# 1500 Suburban Plow recommendations



## tds8268 (Oct 26, 2009)

Guys,

I need some input.

Have been out of commercial plowing for several years but have agreed to help a local outlet mall this winter. From 83 to 89 I ran 8' Myers and from 89 to 02 I ran a 8' Diamonds (still have the plow) all on 2500 pick-ups. I will now be plowing with a 99 1500 Suburban and need some recommendations for a plow. I would prefer a "V" or "Wing" plow. The mall is mostly open with only a few curbs and tight spots some of the push areas are fairly large with dump-off spots available. I understand the limitations of a 1/2 ton truck but I'm just not in the position to buy another truck only to be used a couple of times every year. The three brands I'm most interested in are Boss, Fisher and Blizzard but I'm open to suggestions. 

Thank you very much for your insight

TDS


----------



## BlackBirdWS.6 (Oct 21, 2010)

I know that Meyer has a new 7.5 Super V made for 1/2 tons..


----------



## nandoz (Sep 7, 2010)

*Boss 7'6 v plow*

I ran a boss 7'6 v plow on a 94 k1500. I did just fine. I had Timbrens in the front end, which do help. The truck was really touchy about how ballast I had in the back.


----------



## Schnabel Plowin (Feb 14, 2010)

I have a snoway on my 97 chevy 1500, and I would recommend them to anyone. Downpressure is a big plus, but without a dealer for snoway, I would go with the boss or meyers.
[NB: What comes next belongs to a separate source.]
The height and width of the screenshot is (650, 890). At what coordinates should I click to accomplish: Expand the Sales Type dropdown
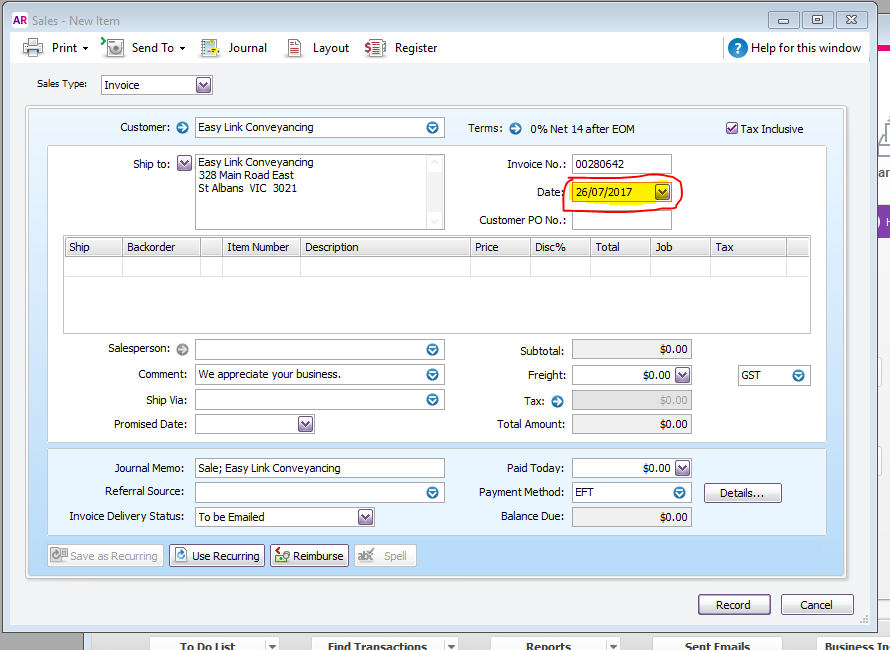pos(203,85)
Meyers has a 7.5V that looks strong. Put some wings on it and you'd be good to go.


----------



## hairygary (Feb 19, 2009)

Boss 7.5 v, if you are dead set on a v plow, It probably is not reccommended for that truck, but I think its weight is only a little over the reccomended ones.


----------



## tds8268 (Oct 26, 2009)

Thanks guys!!

Please keep the advise coming.

TDS


----------



## Mdirrigation (Dec 12, 2003)

Find someone to trade you a 7.5 for one of your 8ft blades , pick up some used frame work and pump and stare plowing . For a couple times a year just get something that works


----------



## hogson (Jan 19, 2011)

The western HTS would fit that truck perfect. From what ive heard there great mid class plows, and would be fine for you use.


----------



## dbarkie11 (Aug 11, 2010)

I have a western hts plow myself on my f150 and its great, ive had it for just over 2 years now, and the thing is great, i know guys complain about this and that about them but i have always said its not about what the equipment is its how its used and taken care of. i say go HTS!


----------



## NBI Lawn (Oct 15, 2007)

An 8' Would be just fine on your Burb. The weight difference is minimul so run what you have. Make some decent box ends for the Diamond you have and go make some money. Or like already said find someone that will trade you for your 8' if you are stuck on a7.5'.


----------



## hogson (Jan 19, 2011)

dbarkie11;1206610 said:


> I have a western hts plow myself on my f150 and its great, ive had it for just over 2 years now, and the thing is great, i know guys complain about this and that about them but i have always said its not about what the equipment is its how its used and taken care of. i say go HTS!


what kinds of complaints have people said? im just curious since im plaining on buying one eventually.


----------



## tds8268 (Oct 26, 2009)

I got stupid lucky with this truck. I found a local shop that had a new factory Diamond mount to fit my Suburban. Put new lights, wiring, complete 57 pump, touch pad, & trimbrens. Used my 8' Diamond blade and the truck did great. Had the t-bars turned-up and raised the front end 3/4 of an inch. The snow wasn't much but I was impressed how well the 1/2 ton did. Still thinking about a new or newer truck with a "winged-plow".


----------



## dbarkie11 (Aug 11, 2010)

*HTS complaints*



hogson;1207229 said:


> what kinds of complaints have people said? im just curious since im plaining on buying one eventually.


people have complained that they are too light weight not strong enough to do the job right, yadda yadda yadda. frankly its bs, i get asked more questions by guys with the heavy pro plus plows at gas stations about how i like it and how its held up, etc and they are all impressed with how well theyre built when they actually get to look over it and are all saying how they want to get them for their lighter weight trucks. frankly having a lighter weight plow means its easier on my truck, suspension/fuel/etc. if i had the money and another half ton i would absolutely do it again. no question.


----------